*Information supplied:*
↓↓↓
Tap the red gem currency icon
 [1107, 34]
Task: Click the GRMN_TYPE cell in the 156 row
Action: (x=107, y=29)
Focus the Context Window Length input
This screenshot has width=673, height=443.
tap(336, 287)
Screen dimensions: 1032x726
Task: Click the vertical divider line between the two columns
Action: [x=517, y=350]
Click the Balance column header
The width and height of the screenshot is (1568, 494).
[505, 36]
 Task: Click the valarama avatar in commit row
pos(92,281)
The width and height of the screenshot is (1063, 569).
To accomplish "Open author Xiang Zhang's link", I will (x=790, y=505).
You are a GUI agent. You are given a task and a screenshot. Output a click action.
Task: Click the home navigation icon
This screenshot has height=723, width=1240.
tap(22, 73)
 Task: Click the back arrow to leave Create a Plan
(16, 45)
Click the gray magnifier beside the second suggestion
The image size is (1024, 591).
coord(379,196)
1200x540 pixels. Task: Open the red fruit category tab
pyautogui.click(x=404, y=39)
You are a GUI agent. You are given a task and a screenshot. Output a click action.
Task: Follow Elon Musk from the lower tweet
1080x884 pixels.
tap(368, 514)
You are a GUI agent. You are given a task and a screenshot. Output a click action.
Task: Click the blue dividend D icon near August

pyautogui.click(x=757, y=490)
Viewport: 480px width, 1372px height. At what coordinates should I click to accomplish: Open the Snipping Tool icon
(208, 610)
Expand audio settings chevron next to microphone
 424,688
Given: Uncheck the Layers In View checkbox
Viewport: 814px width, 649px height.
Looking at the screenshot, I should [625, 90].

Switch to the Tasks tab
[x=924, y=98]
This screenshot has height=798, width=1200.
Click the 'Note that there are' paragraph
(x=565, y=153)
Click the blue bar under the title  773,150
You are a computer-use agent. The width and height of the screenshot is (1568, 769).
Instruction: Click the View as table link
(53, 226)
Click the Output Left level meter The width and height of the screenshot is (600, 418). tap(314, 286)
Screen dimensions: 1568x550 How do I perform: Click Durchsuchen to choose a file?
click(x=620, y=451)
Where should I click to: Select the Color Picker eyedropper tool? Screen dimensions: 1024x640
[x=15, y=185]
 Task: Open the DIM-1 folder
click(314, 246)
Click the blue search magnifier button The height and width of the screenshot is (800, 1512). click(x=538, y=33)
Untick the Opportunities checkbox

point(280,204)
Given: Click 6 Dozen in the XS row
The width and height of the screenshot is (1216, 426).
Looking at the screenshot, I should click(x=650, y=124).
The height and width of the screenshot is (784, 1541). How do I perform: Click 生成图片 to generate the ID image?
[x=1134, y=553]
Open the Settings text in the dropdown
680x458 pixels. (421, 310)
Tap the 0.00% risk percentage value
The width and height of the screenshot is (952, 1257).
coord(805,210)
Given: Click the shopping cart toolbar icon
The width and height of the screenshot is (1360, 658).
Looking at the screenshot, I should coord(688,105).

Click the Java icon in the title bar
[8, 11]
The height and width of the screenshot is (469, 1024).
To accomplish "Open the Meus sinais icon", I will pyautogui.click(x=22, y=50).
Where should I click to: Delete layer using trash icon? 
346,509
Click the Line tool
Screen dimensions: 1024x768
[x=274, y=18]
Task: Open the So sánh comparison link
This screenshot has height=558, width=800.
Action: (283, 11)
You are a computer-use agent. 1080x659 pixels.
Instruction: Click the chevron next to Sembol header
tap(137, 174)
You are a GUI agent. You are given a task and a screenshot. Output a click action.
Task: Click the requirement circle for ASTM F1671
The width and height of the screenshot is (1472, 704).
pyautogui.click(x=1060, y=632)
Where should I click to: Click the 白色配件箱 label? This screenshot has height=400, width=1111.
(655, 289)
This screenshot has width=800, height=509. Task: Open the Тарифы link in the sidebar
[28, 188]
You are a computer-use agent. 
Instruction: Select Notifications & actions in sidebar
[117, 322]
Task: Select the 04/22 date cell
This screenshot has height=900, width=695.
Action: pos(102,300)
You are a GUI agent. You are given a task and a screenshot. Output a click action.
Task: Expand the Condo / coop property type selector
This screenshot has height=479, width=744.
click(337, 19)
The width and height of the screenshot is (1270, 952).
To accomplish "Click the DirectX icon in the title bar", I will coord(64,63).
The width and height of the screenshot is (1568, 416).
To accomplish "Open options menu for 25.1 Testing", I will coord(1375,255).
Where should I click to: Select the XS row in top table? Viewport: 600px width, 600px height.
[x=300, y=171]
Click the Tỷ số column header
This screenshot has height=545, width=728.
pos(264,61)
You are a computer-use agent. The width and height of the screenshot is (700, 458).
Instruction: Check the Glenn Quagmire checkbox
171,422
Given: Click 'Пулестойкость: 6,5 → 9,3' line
↑↑↑
*About this exercise:*
Return the span of lines in the data above that opens at the line with "Given: Click 6 Dozen in the XS row" and closes at the line with "Given: Click the shopping cart toolbar icon", exactly, ends included, nothing else.

*Your solution:*
Given: Click 6 Dozen in the XS row
The width and height of the screenshot is (1216, 426).
Looking at the screenshot, I should click(x=650, y=124).
The height and width of the screenshot is (784, 1541). How do I perform: Click 生成图片 to generate the ID image?
[x=1134, y=553]
Open the Settings text in the dropdown
680x458 pixels. (421, 310)
Tap the 0.00% risk percentage value
The width and height of the screenshot is (952, 1257).
coord(805,210)
Given: Click the shopping cart toolbar icon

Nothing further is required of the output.